Elemental carbon is a minor complement in the Earth’s crust. Carbon is widely distributed in the form of coal and organic compounds. They are made up of natural gas, petroleum, and plant and animal tissue. Carbon is an essential component of the photosynthesis process. It is a natural chemical reaction sequence that involves the conversion of the carbon cycle to form atmospheric carbon dioxide and carbohydrates.
Occurrence of Carbon
After hydrogen, helium, and oxygen, carbon is the fourth most abundant chemical element in the observable universe by mass. Carbon is abundant in the sun, stars, comets, and most planets’ atmospheres. Some meteorites contain microscopic diamonds that formed when the solar system was still in the form of a protoplanetary disc.
The great majority of carbonate rock masses contain carbon (limestone, dolomite, marble and so on). Coal is the most abundant commercial source of mineral carbon and is very rich in carbon (anthracite contains 92–98 %). The majority of diamond deposits are found in Africa. Diamonds are now being recovered from the seafloor off the coast of the Cape of Good Hope. Diamonds are found naturally, but approximately 30% of all industrial diamonds used in the United States are now manufactured.
Carbon can be found in the Earth’s atmosphere and is dissolved in all bodies of water. Carbon can also be found in hydrocarbons (such as coal, petroleum, and natural gas). Coal reserves are estimated to be around 900 gigatons. Carbon can also be found in methane hydrates found in the polar regions and beneath the seas.
It can also be found in the atmosphere as carbon dioxide, hydrocarbons as natural gas and petroleum, cellulose in wood, and limestone in combined states. Carbon compounds such as calcium and magnesium carbonates aid in the formation of common minerals such as dolomite, magnesite, limestone, and marble. Furthermore, the shells of clams, oysters, and corals are calcium carbonate.

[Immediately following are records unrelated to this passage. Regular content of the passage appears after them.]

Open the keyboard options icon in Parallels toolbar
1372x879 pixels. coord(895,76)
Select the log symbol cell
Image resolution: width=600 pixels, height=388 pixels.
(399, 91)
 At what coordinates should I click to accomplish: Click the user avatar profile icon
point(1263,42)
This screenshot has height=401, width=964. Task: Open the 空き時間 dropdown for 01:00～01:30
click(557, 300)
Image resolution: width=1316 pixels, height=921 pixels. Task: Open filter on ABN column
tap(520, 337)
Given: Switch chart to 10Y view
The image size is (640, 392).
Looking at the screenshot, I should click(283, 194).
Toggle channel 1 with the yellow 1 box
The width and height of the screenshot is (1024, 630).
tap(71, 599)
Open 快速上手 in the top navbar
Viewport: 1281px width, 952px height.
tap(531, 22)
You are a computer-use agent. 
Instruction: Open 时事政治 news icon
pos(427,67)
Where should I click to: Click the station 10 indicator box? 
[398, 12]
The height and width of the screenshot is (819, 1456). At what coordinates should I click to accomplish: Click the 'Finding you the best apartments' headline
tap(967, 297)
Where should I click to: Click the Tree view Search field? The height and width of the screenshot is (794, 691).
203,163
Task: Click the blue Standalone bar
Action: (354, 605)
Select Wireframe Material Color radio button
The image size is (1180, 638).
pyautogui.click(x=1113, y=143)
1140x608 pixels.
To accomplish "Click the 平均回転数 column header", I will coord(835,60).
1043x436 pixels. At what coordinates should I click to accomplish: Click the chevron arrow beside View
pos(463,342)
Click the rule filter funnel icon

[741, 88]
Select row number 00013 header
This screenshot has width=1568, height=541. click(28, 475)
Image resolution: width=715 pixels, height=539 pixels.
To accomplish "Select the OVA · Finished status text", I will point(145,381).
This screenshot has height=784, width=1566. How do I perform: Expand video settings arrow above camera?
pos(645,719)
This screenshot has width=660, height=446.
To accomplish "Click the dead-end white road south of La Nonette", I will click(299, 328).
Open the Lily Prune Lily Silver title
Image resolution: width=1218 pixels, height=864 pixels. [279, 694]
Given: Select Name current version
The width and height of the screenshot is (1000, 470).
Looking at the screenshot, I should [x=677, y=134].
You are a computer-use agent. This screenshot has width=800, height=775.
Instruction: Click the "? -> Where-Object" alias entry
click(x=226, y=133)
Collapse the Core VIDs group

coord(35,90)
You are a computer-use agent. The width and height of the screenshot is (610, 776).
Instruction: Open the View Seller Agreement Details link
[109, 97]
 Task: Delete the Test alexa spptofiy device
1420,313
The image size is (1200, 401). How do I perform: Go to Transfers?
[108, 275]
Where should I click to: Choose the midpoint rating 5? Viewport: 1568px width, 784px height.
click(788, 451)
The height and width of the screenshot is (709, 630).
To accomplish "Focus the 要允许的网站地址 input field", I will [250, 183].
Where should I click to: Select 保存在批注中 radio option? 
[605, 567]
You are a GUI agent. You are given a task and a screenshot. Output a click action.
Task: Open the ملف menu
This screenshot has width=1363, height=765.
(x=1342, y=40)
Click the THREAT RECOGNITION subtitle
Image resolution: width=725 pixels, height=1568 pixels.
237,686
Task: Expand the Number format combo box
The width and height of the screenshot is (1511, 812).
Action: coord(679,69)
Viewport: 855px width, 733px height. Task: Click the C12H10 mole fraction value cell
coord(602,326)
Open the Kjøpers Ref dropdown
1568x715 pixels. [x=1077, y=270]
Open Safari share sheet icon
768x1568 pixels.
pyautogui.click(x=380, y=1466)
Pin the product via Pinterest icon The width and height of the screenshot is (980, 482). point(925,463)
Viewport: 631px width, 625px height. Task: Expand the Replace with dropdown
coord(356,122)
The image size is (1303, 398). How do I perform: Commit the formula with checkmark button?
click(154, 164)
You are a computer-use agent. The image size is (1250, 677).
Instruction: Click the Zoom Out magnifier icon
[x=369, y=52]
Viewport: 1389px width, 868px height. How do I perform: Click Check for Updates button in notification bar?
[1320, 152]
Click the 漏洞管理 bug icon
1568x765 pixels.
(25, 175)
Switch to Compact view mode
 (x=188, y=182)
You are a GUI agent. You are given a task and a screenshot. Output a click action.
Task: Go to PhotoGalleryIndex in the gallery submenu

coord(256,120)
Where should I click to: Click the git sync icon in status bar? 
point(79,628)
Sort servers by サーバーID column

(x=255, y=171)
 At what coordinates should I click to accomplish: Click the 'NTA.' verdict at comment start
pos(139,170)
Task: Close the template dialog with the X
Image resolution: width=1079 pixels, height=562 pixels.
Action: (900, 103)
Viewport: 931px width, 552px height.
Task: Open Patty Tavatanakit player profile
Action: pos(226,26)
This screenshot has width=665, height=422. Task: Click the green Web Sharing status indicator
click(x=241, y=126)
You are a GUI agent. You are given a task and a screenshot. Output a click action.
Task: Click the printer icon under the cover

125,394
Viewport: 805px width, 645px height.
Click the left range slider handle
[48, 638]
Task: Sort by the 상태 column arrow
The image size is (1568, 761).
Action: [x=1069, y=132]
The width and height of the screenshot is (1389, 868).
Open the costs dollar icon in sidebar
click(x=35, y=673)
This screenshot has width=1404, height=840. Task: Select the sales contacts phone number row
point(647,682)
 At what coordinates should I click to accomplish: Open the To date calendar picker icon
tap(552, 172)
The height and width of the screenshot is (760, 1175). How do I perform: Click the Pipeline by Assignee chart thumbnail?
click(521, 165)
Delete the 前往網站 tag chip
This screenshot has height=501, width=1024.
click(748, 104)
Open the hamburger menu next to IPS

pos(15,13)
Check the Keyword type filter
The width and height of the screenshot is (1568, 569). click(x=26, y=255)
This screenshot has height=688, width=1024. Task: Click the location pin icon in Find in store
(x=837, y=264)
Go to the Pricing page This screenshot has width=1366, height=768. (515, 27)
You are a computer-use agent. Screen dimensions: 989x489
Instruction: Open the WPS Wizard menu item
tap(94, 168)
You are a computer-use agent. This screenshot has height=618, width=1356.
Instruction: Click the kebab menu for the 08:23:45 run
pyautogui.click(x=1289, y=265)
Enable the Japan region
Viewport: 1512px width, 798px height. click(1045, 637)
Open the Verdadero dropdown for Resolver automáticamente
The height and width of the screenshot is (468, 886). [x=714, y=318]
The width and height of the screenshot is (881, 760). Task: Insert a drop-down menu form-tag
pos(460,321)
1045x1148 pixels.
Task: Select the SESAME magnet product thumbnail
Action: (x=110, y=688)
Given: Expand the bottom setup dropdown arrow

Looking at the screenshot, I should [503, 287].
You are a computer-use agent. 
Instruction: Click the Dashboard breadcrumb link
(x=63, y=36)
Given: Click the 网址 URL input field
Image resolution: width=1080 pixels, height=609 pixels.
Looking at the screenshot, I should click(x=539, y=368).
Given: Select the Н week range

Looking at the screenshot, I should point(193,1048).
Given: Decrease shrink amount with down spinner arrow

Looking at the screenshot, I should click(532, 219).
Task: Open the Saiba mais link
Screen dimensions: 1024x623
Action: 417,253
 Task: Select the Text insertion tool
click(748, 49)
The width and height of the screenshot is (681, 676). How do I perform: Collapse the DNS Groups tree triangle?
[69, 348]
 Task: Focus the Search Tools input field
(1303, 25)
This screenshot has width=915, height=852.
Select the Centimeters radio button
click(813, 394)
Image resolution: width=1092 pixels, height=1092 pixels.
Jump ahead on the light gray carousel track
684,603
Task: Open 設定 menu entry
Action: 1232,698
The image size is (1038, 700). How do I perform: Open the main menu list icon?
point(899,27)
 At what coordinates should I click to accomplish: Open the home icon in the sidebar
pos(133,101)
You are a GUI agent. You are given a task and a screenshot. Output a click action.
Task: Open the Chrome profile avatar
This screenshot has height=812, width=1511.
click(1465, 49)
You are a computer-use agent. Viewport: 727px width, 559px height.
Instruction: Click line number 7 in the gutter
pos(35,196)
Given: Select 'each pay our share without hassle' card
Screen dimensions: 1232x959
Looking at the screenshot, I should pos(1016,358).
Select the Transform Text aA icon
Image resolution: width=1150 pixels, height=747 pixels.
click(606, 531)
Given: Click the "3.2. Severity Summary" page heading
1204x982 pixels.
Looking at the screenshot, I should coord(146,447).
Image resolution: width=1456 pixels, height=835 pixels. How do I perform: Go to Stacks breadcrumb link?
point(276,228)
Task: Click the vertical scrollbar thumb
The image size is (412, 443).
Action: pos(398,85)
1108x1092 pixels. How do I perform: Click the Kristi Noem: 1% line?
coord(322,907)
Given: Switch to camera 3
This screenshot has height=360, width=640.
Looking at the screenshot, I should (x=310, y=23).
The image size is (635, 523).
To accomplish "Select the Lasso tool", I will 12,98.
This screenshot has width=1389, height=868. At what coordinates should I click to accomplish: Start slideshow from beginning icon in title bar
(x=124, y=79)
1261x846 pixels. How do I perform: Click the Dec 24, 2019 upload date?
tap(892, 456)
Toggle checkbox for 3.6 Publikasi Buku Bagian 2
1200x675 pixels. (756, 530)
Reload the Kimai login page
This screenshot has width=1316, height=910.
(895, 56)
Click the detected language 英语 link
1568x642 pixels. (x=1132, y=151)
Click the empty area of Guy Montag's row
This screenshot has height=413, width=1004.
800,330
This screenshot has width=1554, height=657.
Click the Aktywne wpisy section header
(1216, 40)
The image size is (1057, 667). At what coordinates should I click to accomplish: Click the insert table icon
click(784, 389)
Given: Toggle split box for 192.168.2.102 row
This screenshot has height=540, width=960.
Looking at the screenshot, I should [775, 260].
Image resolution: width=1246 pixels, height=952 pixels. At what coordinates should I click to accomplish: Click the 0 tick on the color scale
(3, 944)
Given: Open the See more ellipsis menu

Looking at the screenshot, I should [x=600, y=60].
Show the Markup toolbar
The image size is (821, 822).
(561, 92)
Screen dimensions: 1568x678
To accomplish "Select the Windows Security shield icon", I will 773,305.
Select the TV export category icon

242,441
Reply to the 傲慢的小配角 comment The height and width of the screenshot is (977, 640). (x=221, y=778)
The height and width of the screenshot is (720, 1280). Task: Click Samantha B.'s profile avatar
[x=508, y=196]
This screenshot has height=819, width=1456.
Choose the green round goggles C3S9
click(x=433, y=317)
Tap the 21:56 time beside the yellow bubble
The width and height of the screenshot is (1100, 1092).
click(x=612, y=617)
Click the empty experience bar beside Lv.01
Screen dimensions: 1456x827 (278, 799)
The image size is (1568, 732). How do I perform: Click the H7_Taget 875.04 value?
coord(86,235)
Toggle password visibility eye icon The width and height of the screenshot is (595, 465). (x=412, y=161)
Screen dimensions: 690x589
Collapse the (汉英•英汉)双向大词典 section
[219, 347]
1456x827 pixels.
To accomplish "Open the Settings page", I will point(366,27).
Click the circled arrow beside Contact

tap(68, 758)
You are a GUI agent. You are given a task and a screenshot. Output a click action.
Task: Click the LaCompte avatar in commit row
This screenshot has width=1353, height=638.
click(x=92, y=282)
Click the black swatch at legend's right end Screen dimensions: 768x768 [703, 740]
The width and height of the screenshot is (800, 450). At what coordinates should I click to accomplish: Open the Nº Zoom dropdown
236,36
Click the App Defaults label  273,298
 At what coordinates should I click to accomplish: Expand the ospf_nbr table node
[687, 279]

Question 1: What is the composition of carbon?
Six neutrons and six protons make up carbon. It is a chemical element known for its ability to create patterns.
Question 2: Define carbon from the perspective of molecular formation
Carbon can form polymers, which are resilient, long chains of carbon linked with the same chemical element. Because of electron management, it can form bonds with four different atoms. A cloud of electrons surrounds the nucleus in which the atoms are arranged.
Question 3: Why does graphite conducts electricity, but not a diamond?
In the case of diamond, each carbon atom in a single crystal is covalently bound to four other carbon atoms, forming the four corners of a regular tetrahedron. There are no free electrons available due to the four covalent bonds with each carbon atom. Diamond is a poor conductor of electricity due to the lack of free electrons within its crystalline structure.
Every carbon atom in a single crystal of graphite is covalently bonded to three other carbon atoms. Due to the fact that each carbon atom has four valence electrons, one valence electron is left free for each carbon atom. By applying electric potential, these free electrons can be easily made to flow within the crystalline structure of graphite. As a result, graphite is an excellent electrical conductor.
Question 4: What are the physical properties of carbon compounds?
The physical properties of carbon compounds are as follows:
- Since they have covalent bonds between their atoms, they do not form ions. As a result, they are poor conductors of electrical current.
- These substances have low melting and boiling points.
- They are insoluble in water but soluble in organic solvents such as ether, carbon tetrachloride, and others.